ACTIVITY A:
In the post about Sarah Pin's brain tumor, which country does Sarah live in?
ACTIVITY B:
Continue the post about Sarah Pin's brain tumor, starting after its final sentence.

EXCERPT TO READ:

Getting a brain tumour is not a learning experience

Last year Sarah Pin had to deal with the little problem of a brain tumour which, quite obviously is scary and awful enough in the best of situations. But Sarah lives in the US and therefore had to deal with the third world medical system there. This did not make her happy:

If I have learned anything – and I have not – it is this: that people who talk about shitty things happening like they’re about gaining EXP or wisdom can go fuck themselves.

Unnecessary painful learning experiences suck. There is no fucking value to my having gotten a brain tumor, it is not something that god wanted to happen to me, I refuse to behave as if it has been some sort of goddamn privilege, and I decline ever do something like this again. I’m done with things sucking now. From now on I intend for everything that ever happens to awesome, and if it’s not I will bitch about it and, if someone else is at fault, I will make them feel it.

DATA EXTRACT:

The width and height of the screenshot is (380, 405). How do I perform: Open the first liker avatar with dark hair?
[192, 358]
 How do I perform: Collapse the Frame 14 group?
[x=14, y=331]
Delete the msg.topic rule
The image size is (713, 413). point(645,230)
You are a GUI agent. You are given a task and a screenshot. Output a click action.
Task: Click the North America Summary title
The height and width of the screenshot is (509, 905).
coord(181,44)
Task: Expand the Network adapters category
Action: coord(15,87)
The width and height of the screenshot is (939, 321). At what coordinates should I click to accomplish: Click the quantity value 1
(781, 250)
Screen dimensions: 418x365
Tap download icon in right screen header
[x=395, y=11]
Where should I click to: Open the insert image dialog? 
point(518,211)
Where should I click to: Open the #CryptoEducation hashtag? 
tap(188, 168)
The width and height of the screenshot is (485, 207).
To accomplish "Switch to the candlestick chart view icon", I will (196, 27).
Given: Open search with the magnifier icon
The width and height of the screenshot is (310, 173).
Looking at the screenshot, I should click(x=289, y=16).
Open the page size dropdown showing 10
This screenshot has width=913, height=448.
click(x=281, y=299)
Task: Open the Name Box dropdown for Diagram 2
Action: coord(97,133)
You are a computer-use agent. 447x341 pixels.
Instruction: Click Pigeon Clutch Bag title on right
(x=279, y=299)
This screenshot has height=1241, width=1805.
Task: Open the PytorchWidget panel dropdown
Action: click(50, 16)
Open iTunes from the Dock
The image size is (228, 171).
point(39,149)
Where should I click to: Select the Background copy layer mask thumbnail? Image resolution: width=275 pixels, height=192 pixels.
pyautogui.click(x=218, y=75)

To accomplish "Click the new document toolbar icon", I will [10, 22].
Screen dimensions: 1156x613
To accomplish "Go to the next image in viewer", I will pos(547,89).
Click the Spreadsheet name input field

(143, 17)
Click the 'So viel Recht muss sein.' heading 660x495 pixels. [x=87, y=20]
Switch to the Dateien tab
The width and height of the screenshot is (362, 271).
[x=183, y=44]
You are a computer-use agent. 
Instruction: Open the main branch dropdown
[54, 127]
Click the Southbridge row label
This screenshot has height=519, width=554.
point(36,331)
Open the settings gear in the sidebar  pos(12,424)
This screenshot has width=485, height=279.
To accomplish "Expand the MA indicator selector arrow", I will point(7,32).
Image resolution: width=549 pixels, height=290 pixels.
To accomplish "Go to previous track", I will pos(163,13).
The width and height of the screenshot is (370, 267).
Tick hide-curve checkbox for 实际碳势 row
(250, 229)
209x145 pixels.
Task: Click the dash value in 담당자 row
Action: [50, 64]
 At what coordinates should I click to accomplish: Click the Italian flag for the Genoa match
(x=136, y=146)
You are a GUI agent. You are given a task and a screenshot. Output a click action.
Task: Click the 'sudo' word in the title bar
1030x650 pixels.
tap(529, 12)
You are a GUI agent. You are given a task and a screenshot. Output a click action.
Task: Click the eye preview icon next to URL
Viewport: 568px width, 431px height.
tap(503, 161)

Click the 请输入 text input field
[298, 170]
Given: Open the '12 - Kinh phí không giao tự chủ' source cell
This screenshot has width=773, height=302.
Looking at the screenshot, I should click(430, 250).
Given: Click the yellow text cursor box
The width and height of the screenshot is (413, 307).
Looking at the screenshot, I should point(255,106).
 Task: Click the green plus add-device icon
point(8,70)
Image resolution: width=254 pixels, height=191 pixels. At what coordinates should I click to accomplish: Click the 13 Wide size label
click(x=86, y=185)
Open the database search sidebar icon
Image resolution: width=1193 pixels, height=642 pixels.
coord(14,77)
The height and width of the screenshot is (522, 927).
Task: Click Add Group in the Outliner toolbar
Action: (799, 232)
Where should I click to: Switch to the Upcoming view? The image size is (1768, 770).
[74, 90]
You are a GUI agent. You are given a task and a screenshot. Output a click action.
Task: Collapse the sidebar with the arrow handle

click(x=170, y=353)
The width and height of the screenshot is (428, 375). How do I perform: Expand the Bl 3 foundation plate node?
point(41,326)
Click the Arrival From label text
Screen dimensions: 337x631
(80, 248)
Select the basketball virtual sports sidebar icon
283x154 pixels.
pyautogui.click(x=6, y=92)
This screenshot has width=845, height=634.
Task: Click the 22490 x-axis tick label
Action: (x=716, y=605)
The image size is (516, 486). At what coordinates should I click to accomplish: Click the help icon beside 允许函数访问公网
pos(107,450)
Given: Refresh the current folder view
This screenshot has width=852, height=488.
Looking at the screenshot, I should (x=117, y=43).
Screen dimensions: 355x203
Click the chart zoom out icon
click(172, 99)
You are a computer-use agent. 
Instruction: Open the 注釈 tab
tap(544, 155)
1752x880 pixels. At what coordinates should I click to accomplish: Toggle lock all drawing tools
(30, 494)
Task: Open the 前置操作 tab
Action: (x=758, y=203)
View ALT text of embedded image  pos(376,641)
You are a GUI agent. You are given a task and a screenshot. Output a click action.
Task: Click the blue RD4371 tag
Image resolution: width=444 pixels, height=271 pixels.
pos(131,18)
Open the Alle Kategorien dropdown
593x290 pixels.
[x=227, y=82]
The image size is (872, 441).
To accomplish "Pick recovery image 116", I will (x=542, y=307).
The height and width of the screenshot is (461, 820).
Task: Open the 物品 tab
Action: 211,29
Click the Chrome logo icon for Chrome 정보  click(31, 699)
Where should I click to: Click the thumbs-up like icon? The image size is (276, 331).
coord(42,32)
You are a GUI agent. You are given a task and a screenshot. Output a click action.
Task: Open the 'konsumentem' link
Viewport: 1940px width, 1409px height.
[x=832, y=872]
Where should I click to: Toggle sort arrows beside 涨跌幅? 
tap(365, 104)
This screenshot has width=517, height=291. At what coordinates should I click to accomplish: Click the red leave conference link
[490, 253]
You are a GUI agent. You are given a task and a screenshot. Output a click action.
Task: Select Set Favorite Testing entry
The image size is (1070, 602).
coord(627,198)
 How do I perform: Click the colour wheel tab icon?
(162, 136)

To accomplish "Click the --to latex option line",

YOUR RESPONSE A:
The US.

YOUR RESPONSE B:
[…]

The doctor who finally sent me for the MRI wouldn’t have prescribed it to someone in my situation who didn’t have insurance. I know this because the first time I went in, I didn’t, and she didn’t. She told me to go home, get some rest and see if the dizziness got better. I did, it got better briefly and then came back, and I came back signed up for the Maryland pool two months later. She then suggested the MRI along with a battery of the other tests she thought more likely to turn something up. She was very restrainedly startled when it was the brain that turned out to be the problem.

It’s your right to decide that I should’ve had to either choose to pay full-price for the treatment or go without – I mean, I’m not you. But when people get angry with you for your politics, you need to understand that this is why. They’re not making something of nothing. My brain is not nothing to me. My stupid little pile of money is not nothing.